*** GIVEN ENTRIES

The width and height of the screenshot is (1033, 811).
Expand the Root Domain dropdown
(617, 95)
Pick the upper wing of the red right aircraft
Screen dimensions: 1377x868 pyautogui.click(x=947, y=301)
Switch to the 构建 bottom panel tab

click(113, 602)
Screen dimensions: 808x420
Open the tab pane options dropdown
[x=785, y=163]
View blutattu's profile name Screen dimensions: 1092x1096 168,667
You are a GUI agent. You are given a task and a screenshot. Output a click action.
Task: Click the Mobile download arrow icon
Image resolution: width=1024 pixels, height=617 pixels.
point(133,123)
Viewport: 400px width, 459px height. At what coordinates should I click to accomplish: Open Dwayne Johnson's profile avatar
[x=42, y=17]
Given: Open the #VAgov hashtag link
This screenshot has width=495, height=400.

******

* _EXERCISE DIRECTIONS_
Copy out every one of the records above, line for line, with no changes.

* _OUTPUT FOR THIS TASK_
The width and height of the screenshot is (1033, 811).
Expand the Root Domain dropdown
(617, 95)
Pick the upper wing of the red right aircraft
Screen dimensions: 1377x868 pyautogui.click(x=947, y=301)
Switch to the 构建 bottom panel tab

click(113, 602)
Screen dimensions: 808x420
Open the tab pane options dropdown
[x=785, y=163]
View blutattu's profile name Screen dimensions: 1092x1096 168,667
You are a GUI agent. You are given a task and a screenshot. Output a click action.
Task: Click the Mobile download arrow icon
Image resolution: width=1024 pixels, height=617 pixels.
point(133,123)
Viewport: 400px width, 459px height. At what coordinates should I click to accomplish: Open Dwayne Johnson's profile avatar
[x=42, y=17]
Given: Open the #VAgov hashtag link
This screenshot has width=495, height=400.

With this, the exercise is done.